**SELECTED PASSAGE**
(begin)

These anxieties persisted in varying degrees throughout the winter, and were dispelled only when the UK government, after much shilly-shallying, triggered the Article 50 leaving procedure in late March. Once the British had embarked on the tortuous process of negotiating their departure, the disadvantages of leaving quickly became apparent.

The problem familiar to all in Brussels, or who work in some EU-related capacity, is that the complexity of European regulations and the opacity of decision-taking tend to obscure for the general public the benefits of common rules. The European Commission's communications skills are often blamed, but inadequate as they are it is also fair to say that explaining the EU's daily diet of technical standards has proved almost impossible.

"This summer has seen the ‘Brexit effect’ quietly gathering momentum, so much so that it's shaping into one of the most spectacular own-goals of European history, on a par with Germany's Third Reich or the Russian Revolution"

(end)

**SHORT TASK 1**
Copy out the Brexit passage word for word, everything from "The problem familiar" down to "proved almost impossible.".
**SHORT TASK 2**
Extend the passage on Brexit beyond its final line, picking up right where it stops.

**EXCERPTED RECORDS**
(begin)

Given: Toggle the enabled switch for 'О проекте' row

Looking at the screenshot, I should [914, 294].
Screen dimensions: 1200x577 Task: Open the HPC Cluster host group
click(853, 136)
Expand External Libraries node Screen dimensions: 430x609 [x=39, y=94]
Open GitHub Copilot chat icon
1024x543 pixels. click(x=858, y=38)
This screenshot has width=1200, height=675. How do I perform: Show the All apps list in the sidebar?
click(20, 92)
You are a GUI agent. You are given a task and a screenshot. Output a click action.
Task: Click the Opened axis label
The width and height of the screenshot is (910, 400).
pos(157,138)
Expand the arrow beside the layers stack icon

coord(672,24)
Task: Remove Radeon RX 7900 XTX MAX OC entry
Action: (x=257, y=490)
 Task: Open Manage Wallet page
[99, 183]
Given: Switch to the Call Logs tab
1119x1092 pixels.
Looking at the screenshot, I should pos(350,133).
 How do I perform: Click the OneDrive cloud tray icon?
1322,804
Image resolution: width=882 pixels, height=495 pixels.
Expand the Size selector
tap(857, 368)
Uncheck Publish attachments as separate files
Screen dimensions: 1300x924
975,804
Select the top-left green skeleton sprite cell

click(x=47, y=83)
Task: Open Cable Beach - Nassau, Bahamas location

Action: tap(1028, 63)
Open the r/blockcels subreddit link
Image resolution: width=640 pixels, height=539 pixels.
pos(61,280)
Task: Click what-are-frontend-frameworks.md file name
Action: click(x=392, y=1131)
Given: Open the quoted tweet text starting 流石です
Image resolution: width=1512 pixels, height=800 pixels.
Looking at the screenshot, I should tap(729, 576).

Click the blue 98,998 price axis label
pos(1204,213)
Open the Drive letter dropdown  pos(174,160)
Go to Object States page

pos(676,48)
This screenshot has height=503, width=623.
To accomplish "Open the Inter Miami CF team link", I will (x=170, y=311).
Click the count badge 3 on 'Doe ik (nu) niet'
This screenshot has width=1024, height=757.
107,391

(end)

**ANSWER 1**
The problem familiar to all in Brussels, or who work in some EU-related capacity, is that the complexity of European regulations and the opacity of decision-taking tend to obscure for the general public the benefits of common rules. The European Commission's communications skills are often blamed, but inadequate as they are it is also fair to say that explaining the EU's daily diet of technical standards has proved almost impossible.

**ANSWER 2**
Bizarrely, the UK government is performing exactly that feat. David Davis, the senior cabinet minister heading its negotiating team and long a vociferous Brexiteer, has had to backtrack on a lengthening list of issues.

The most significant climb-down has been London's grudging acceptance that EU law, and thus the rulings of the European Court of Justice, will continue to hold sway in Britain.

That concession looks set to be followed in many other areas. Prime Minister Theresa May's government had previously been adamant about cutting connections and ‘taking back control’, yet on key questions like electronic data regulation and privacy the UK has advanced suggestions for maintaining links with Brussels.

Contrasting with May's earlier ‘Brexit means Brexit’ stance, the proposal states: "This would allow us to work more closely with the EU, providing continuity and certainty for business, allowing public authorities, including law enforcement authorities, to continue their close cooperation.”

Where the UK's belated internal debate on EU membership will end is anyone's guess. The battle has yet to be resolved between business and the hardline Brexiteers over whether to be inside or outside the single market and the customs union, but the spectre of trade disruption, corporate disinvestment and serious economic damage is shifting the opinion polls. Meanwhile, EU-27 objections to British attempts at ‘cherry picking’ are hardening.

"The Brexit process is revealing the EU's solidarity and its worth. It's a lesson that isn't wasted on the watching world"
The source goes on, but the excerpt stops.